Rewrite everything from the line containing "This screenshot has width=750, height=442." down to the line containing "(322, 120).", switching "GUI agent" to "desktop assistant" and leaving all else unchanged.

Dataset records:
◆ ◆ ◆ ◆ ◆

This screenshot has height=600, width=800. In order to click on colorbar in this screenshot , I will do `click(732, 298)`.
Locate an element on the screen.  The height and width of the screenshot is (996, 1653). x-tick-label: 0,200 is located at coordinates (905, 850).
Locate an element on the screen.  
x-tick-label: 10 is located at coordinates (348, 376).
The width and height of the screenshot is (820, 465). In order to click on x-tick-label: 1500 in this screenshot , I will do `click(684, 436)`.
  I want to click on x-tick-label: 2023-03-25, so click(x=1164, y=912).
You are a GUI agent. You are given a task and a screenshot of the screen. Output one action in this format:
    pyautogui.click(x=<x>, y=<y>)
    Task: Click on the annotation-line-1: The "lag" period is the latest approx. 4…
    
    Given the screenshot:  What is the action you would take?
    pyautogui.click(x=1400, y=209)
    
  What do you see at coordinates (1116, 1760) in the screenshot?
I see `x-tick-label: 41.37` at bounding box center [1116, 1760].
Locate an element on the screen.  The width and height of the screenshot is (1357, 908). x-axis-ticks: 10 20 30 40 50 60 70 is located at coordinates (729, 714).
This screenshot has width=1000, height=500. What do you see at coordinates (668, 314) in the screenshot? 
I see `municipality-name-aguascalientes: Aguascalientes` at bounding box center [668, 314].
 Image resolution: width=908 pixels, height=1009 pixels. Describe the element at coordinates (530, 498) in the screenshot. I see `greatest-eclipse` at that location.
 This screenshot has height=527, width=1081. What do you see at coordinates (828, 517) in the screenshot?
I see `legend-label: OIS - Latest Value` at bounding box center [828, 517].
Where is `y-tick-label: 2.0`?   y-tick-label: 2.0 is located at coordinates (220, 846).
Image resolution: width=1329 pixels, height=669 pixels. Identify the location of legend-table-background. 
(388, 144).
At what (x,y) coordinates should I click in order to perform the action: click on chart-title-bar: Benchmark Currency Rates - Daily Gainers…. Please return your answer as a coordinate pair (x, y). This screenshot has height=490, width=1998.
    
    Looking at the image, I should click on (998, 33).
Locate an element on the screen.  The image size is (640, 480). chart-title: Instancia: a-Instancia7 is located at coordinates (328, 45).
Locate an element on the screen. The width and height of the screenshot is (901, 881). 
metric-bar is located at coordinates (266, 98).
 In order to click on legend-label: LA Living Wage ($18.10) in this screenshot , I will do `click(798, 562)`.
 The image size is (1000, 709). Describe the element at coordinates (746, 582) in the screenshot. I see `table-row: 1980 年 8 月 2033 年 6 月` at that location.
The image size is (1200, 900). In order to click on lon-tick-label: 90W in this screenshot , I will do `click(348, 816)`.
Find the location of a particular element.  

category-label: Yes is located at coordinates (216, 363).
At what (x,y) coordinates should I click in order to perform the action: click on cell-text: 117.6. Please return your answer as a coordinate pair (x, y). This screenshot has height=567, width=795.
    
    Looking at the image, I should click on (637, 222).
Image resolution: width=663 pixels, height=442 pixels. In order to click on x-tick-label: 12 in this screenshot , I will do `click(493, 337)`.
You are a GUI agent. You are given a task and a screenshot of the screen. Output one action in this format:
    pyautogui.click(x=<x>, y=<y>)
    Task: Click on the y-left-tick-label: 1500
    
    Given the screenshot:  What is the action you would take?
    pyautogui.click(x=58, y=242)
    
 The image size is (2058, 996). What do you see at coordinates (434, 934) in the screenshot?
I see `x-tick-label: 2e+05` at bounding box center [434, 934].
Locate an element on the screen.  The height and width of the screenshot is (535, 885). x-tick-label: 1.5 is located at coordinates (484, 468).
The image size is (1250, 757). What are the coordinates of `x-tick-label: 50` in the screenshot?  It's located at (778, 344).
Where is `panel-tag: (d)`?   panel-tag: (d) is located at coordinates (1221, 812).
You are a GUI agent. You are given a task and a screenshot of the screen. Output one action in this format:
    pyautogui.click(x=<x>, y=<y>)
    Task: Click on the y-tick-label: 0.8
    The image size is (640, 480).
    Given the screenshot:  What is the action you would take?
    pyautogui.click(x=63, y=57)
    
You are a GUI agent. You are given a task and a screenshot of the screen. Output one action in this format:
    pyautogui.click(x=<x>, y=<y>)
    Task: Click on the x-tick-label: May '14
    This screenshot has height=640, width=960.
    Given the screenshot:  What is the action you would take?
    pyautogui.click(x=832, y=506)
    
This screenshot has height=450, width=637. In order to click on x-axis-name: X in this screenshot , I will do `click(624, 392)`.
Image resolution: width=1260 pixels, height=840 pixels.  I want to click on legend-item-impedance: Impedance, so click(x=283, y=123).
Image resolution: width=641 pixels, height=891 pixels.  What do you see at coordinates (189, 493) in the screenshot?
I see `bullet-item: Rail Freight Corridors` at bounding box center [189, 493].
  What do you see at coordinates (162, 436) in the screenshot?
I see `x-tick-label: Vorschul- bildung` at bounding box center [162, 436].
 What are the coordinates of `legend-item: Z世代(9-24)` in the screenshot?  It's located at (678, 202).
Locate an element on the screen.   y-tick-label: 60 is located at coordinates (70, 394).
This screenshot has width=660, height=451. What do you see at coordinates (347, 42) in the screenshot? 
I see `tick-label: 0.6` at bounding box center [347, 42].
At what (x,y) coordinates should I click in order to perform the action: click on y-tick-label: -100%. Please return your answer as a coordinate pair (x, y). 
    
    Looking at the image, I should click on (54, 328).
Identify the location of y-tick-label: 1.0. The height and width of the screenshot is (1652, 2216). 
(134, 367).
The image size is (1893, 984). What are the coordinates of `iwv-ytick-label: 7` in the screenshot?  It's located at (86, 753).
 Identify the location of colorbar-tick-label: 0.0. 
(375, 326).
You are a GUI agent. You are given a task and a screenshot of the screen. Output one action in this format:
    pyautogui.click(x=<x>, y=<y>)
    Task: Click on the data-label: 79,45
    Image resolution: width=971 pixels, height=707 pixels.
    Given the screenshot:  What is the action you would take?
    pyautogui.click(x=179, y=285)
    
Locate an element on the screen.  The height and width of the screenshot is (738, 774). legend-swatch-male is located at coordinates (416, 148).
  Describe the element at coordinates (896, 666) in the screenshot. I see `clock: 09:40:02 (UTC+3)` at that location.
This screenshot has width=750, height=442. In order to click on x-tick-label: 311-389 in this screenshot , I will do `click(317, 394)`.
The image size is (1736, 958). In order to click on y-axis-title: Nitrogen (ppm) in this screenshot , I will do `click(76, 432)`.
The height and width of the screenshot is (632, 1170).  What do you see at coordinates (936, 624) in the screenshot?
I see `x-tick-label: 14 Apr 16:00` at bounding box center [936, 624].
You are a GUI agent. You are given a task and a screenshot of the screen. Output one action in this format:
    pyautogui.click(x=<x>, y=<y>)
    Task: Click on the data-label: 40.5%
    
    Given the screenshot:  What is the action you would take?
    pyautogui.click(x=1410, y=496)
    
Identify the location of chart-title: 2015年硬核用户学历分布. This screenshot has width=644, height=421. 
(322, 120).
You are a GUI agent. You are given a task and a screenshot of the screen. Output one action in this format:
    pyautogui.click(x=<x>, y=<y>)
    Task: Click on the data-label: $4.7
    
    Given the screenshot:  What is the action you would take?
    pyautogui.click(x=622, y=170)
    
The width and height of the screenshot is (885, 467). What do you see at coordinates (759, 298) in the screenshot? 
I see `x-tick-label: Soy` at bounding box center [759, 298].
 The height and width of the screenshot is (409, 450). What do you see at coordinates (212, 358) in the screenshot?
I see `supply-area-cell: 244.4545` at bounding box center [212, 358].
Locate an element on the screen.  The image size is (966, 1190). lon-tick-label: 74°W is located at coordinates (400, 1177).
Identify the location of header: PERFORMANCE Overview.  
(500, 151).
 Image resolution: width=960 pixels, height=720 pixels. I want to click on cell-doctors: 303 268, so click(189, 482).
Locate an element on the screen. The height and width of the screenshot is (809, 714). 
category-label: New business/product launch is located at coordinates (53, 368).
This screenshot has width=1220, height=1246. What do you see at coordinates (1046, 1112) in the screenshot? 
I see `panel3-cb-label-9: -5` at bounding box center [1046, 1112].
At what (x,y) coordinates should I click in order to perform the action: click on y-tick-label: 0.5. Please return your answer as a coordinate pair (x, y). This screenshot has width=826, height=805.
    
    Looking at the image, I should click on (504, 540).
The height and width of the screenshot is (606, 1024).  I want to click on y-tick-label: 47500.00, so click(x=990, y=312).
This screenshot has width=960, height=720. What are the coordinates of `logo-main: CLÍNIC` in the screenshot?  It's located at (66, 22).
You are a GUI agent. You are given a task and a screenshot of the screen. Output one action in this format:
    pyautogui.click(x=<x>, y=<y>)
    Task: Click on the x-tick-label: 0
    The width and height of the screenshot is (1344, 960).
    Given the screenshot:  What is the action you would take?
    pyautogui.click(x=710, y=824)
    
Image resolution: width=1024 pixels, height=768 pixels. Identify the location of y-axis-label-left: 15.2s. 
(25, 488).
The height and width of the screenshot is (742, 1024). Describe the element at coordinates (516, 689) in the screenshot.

◆ ◆ ◆ ◆ ◆

> [SOLVED EXERCISE]
This screenshot has width=750, height=442. In order to click on x-tick-label: 311-389 in this screenshot , I will do `click(317, 394)`.
The image size is (1736, 958). In order to click on y-axis-title: Nitrogen (ppm) in this screenshot , I will do `click(76, 432)`.
The height and width of the screenshot is (632, 1170).  What do you see at coordinates (936, 624) in the screenshot?
I see `x-tick-label: 14 Apr 16:00` at bounding box center [936, 624].
You are a desktop assistant. You are given a task and a screenshot of the screen. Output one action in this format:
    pyautogui.click(x=<x>, y=<y>)
    Task: Click on the data-label: 40.5%
    
    Given the screenshot:  What is the action you would take?
    pyautogui.click(x=1410, y=496)
    
Identify the location of chart-title: 2015年硬核用户学历分布. This screenshot has width=644, height=421. 
(322, 120).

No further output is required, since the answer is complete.